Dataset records
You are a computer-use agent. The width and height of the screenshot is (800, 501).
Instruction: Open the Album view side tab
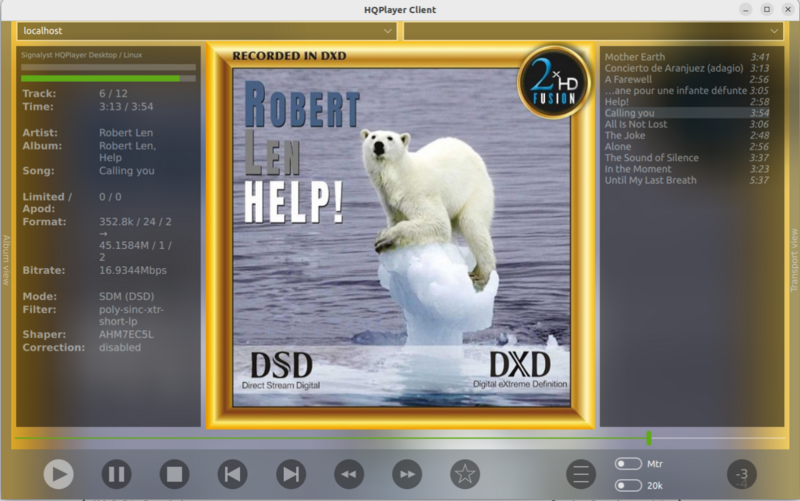point(6,260)
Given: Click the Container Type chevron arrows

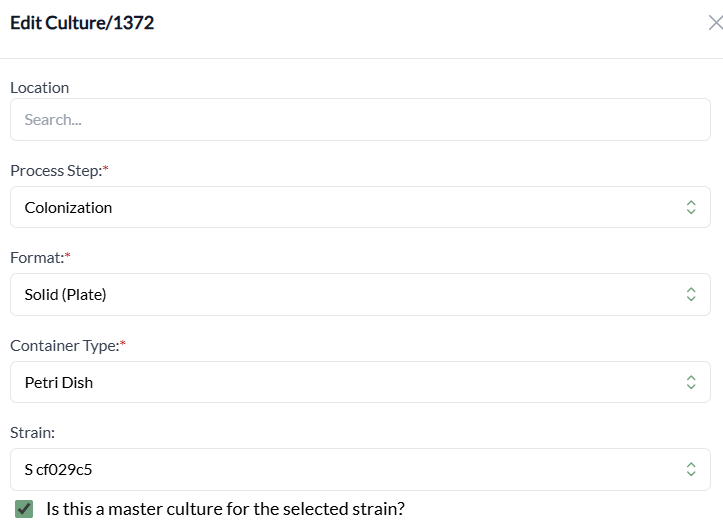Looking at the screenshot, I should click(690, 382).
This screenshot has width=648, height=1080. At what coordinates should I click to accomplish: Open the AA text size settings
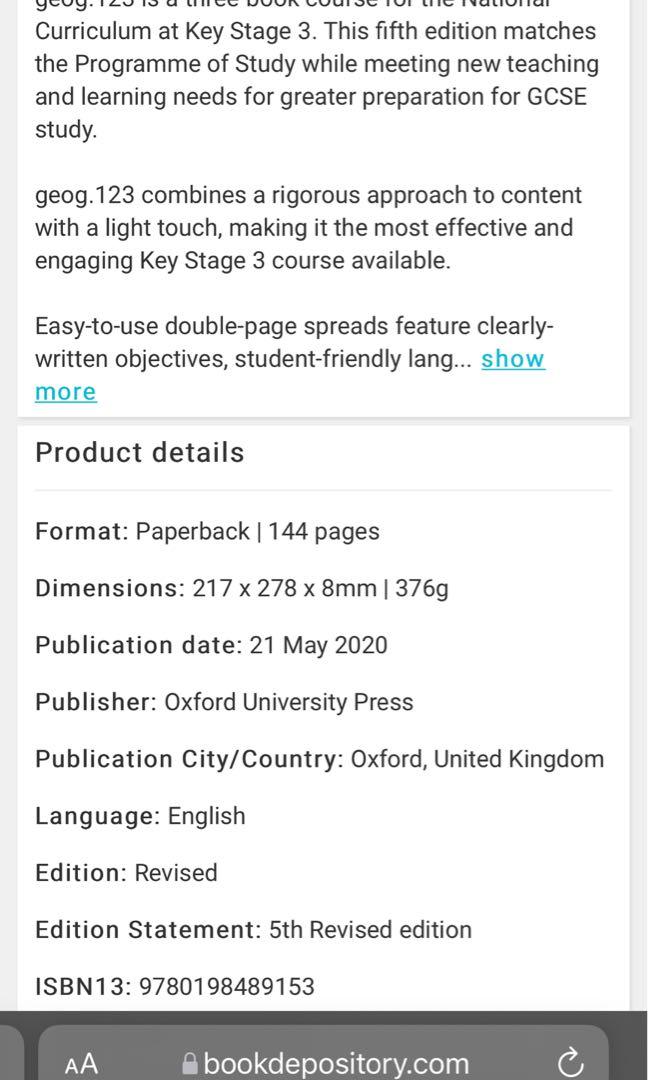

### [TASK PROMPT]
Return only the lines of the records in which the string "height" appears.

### [WRITTEN ANSWER]
You are a computer-use agent. The width and height of the screenshot is (800, 501).
This screenshot has width=648, height=1080. At what coordinates should I click to accomplish: Open the AA text size settings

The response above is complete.